(STATED PROBLEM)
Copy the full listing below line for line, without the pictures.

## begin DATA SUPPLIED

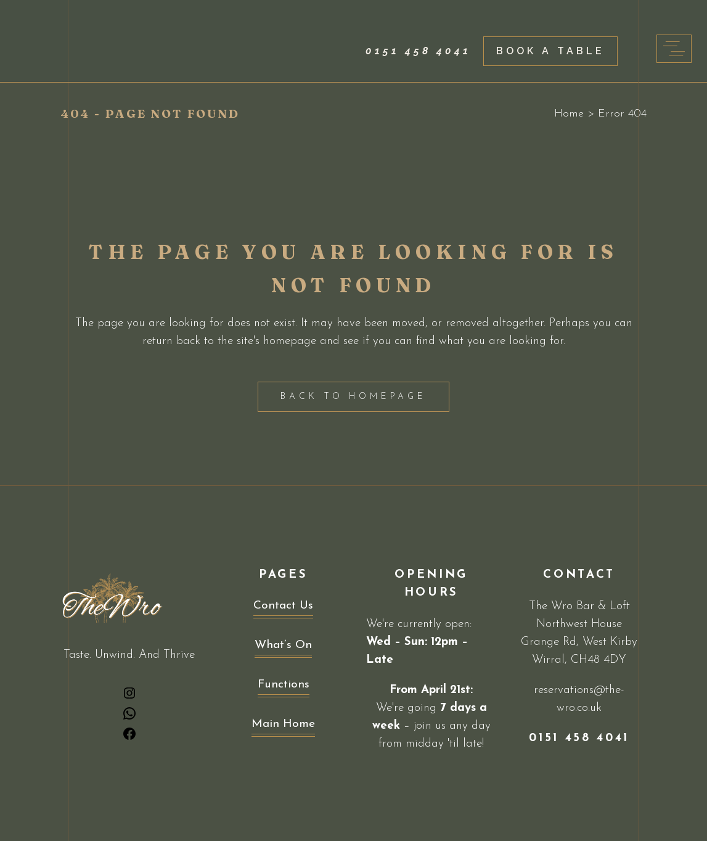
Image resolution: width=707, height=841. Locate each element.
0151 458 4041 (418, 51)
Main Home (283, 724)
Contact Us (283, 606)
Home (569, 114)
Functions (283, 685)
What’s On (283, 645)
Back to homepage (353, 396)
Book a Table (550, 51)
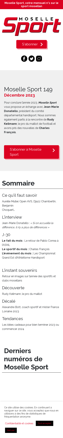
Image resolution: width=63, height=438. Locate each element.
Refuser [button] (11, 430)
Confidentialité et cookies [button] (19, 423)
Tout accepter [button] (44, 423)
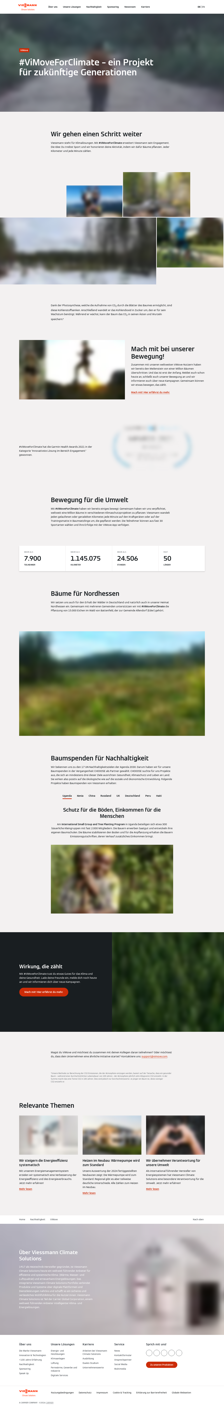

## end DATA SUPPLIED

(CORRECT RESULT)
Image resolution: width=707, height=841. Locate each element.
0151 458 4041 (418, 51)
Main Home (283, 724)
Contact Us (283, 606)
Home (569, 114)
Functions (283, 685)
What’s On (283, 645)
Back to homepage (353, 396)
Book a Table (550, 51)
Image resolution: width=63, height=438. Locate each element.
Refuser [button] (11, 430)
Confidentialité et cookies [button] (19, 423)
Tout accepter [button] (44, 423)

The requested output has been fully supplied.